#### PAGE TEXT

Building a People Ecosystem to Develop “Future-Skill” Workforce

August 31, 20158:00 am1605 views

What does it take to build people ecosystem to develop “future-skill” workforce? From new expectations for global collaboration and work/life balance, to hypercompetitive employee monitoring and rating processes, to the eclipse of full-time salaried jobs by the “gig economy,” this year has sparked multiple public conversations on the technology-led transformation of jobs, careers, and the workplace.

More significantly, perhaps, leading companies are engaged in a parallel dialog behind the scenes—one that will define how they attract, develop and retain their workforces for decades to come. The recent report titled, ‘Future-Skilling Your Workforce’ published by The Conference Board examines in details many factors that are impacting the productivity levels, performance and efficiency of the workforce of tomorrow.

These factors include – technological, macroeconomic, demographic, environmental, and more—now reshaping corporate talent strategies.

Amy Lui Abel, managing director of human capital at The Conference Board and a co-author of the report says, “HR and talent professionals need to break down silos and look at their efforts holistically—with functions like recruitment, compensation, and training becoming integrated talent processes aligned to a clear business strategy.”

########
#### STORED ROWS

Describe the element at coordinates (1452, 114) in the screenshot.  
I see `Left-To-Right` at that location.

########
#### STORED ROWS

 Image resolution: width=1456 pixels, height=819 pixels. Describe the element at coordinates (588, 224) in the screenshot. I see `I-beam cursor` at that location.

########

* **REQUIREMENTS**: Rewrite the future-skill workforce article between "August 31, 20158:00" and "workforce of tomorrow.", inclusive, with "leading companies" changed to "large employers".

* **FULL SOLUTION**:
August 31, 20158:00 am1605 views

What does it take to build people ecosystem to develop “future-skill” workforce? From new expectations for global collaboration and work/life balance, to hypercompetitive employee monitoring and rating processes, to the eclipse of full-time salaried jobs by the “gig economy,” this year has sparked multiple public conversations on the technology-led transformation of jobs, careers, and the workplace.

More significantly, perhaps, large employers are engaged in a parallel dialog behind the scenes—one that will define how they attract, develop and retain their workforces for decades to come. The recent report titled, ‘Future-Skilling Your Workforce’ published by The Conference Board examines in details many factors that are impacting the productivity levels, performance and efficiency of the workforce of tomorrow.